Data for review Start Marker

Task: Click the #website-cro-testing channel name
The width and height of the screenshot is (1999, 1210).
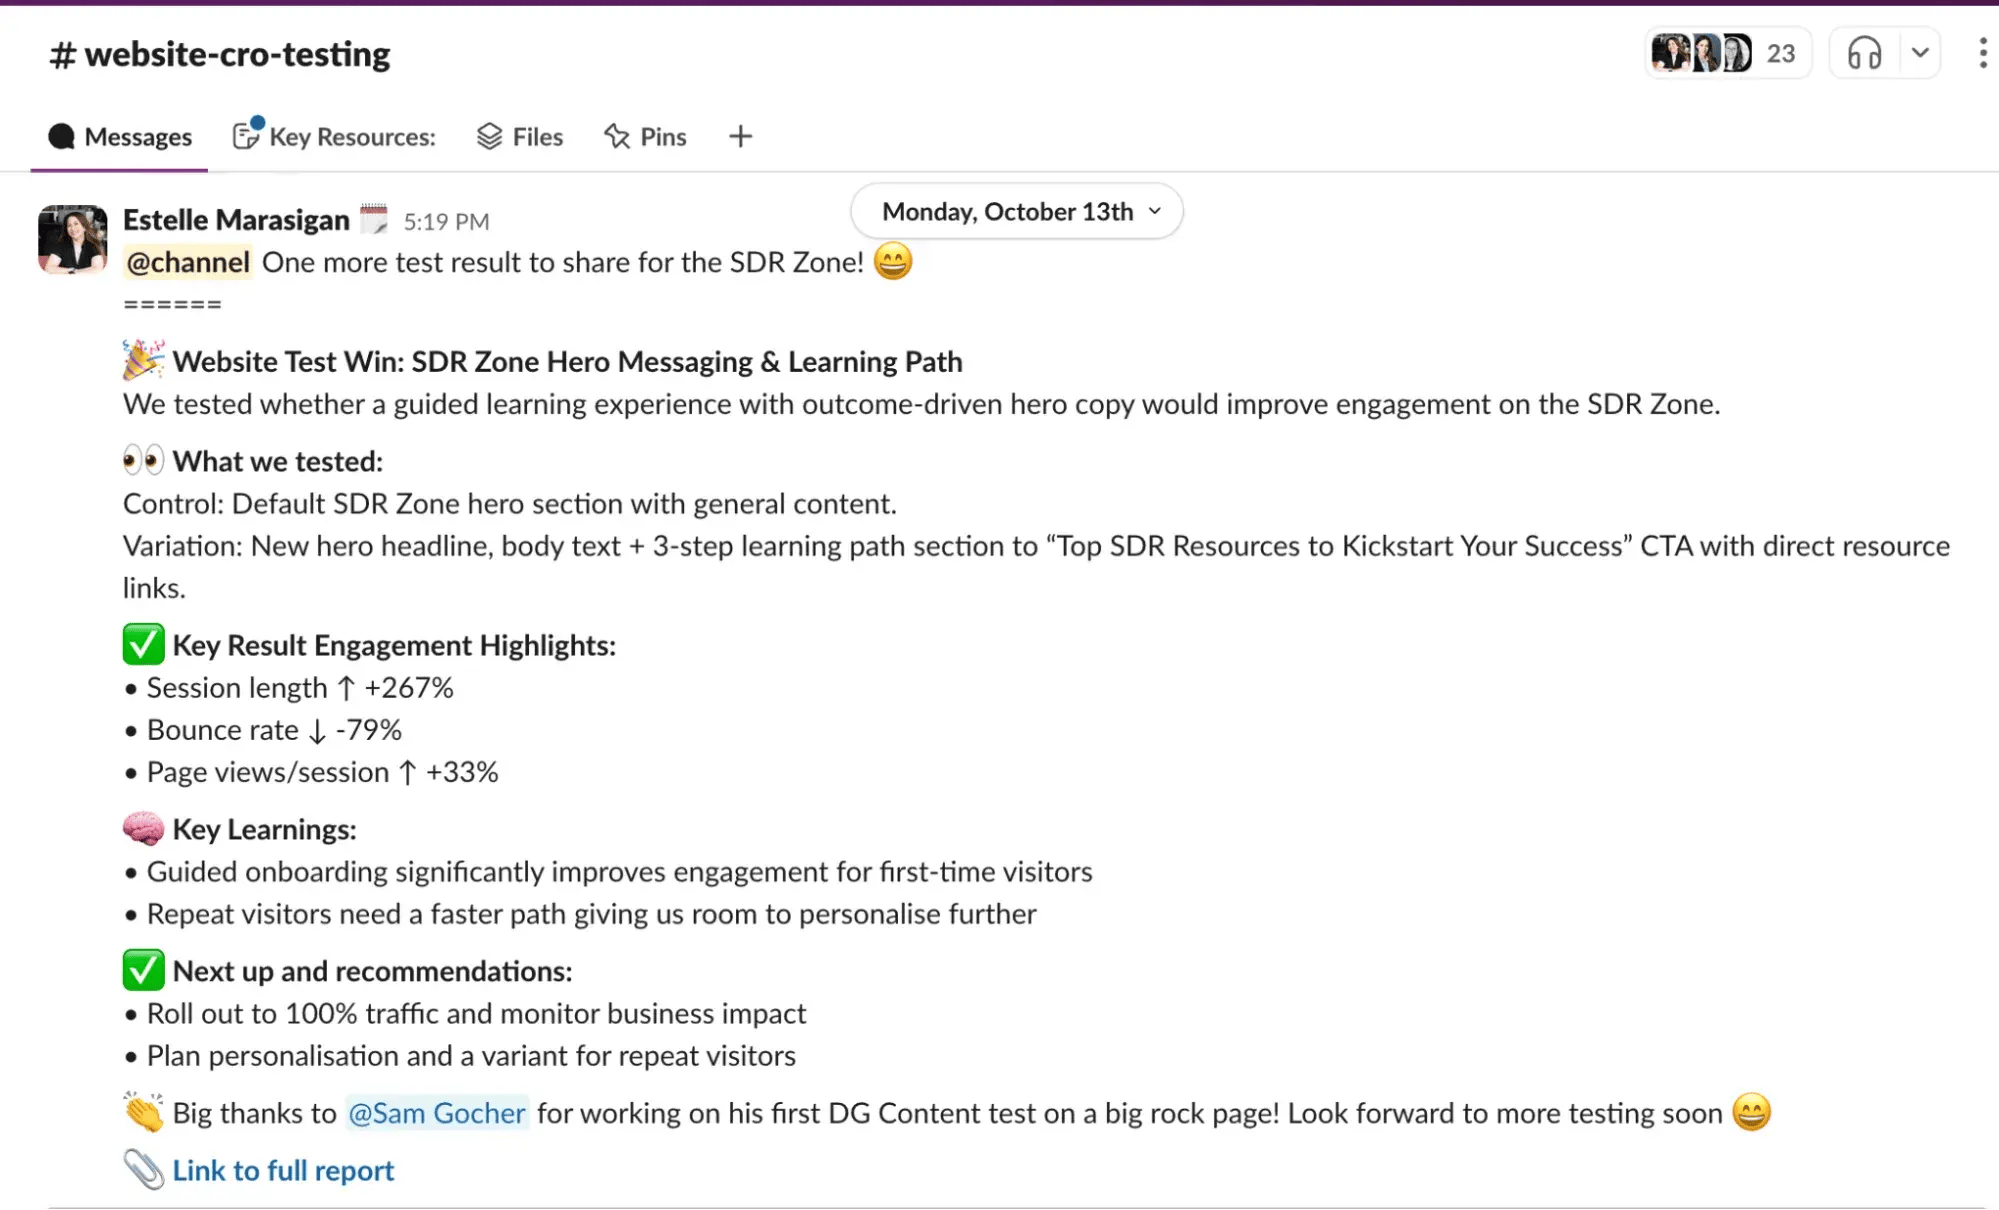Action: (219, 53)
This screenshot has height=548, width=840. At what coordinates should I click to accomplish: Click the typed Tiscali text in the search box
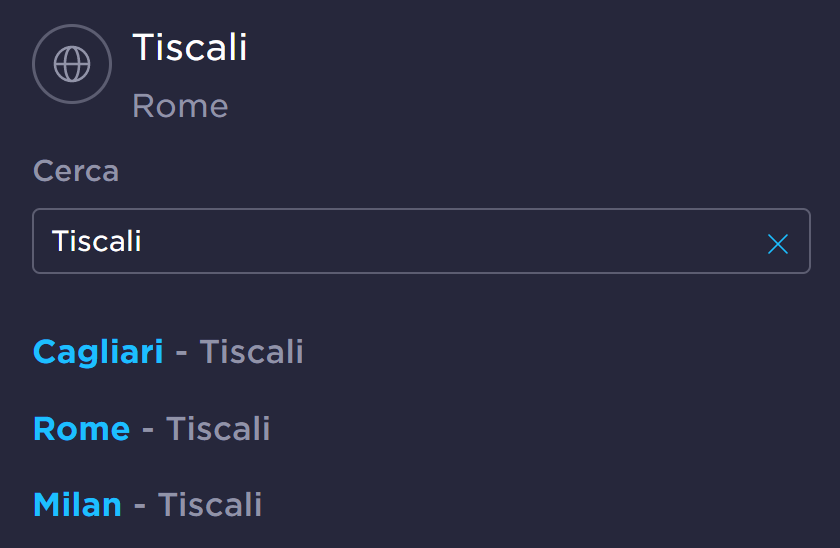click(x=97, y=241)
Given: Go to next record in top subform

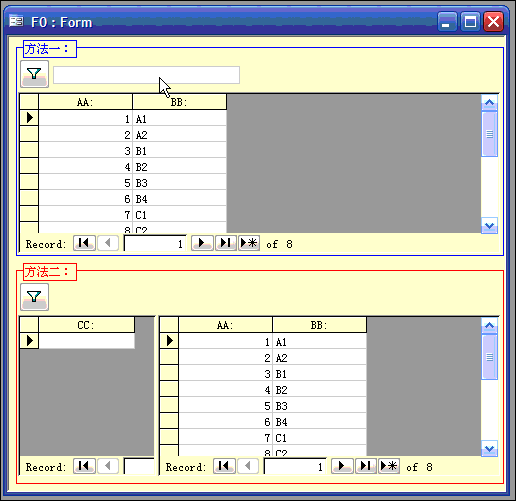Looking at the screenshot, I should pyautogui.click(x=202, y=243).
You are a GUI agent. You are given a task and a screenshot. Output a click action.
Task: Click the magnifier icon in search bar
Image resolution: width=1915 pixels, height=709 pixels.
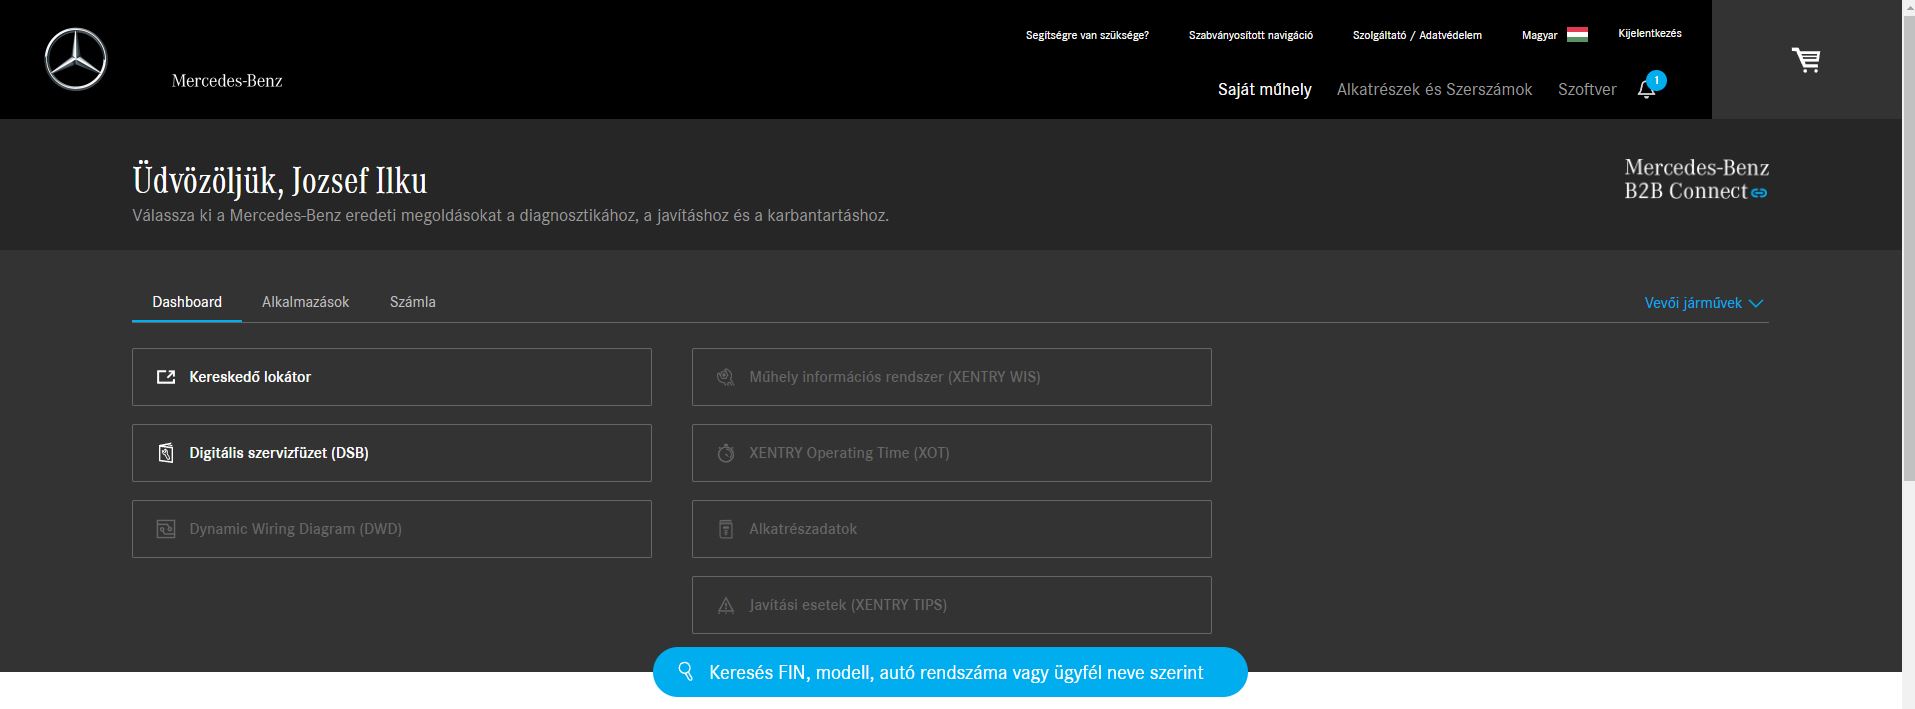(685, 671)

Data for review End Marker

Directions for this task:
Retype all the data exactly, please, without pictures.

Task result:
Task: Click the #website-cro-testing channel name
The width and height of the screenshot is (1999, 1210).
Action: (219, 53)
This screenshot has height=548, width=840. At what coordinates should I click to accomplish: Click the typed Tiscali text in the search box
click(x=97, y=241)
Given: Go to next record in top subform

Looking at the screenshot, I should pyautogui.click(x=202, y=243).
You are a GUI agent. You are given a task and a screenshot. Output a click action.
Task: Click the magnifier icon in search bar
Image resolution: width=1915 pixels, height=709 pixels.
(685, 671)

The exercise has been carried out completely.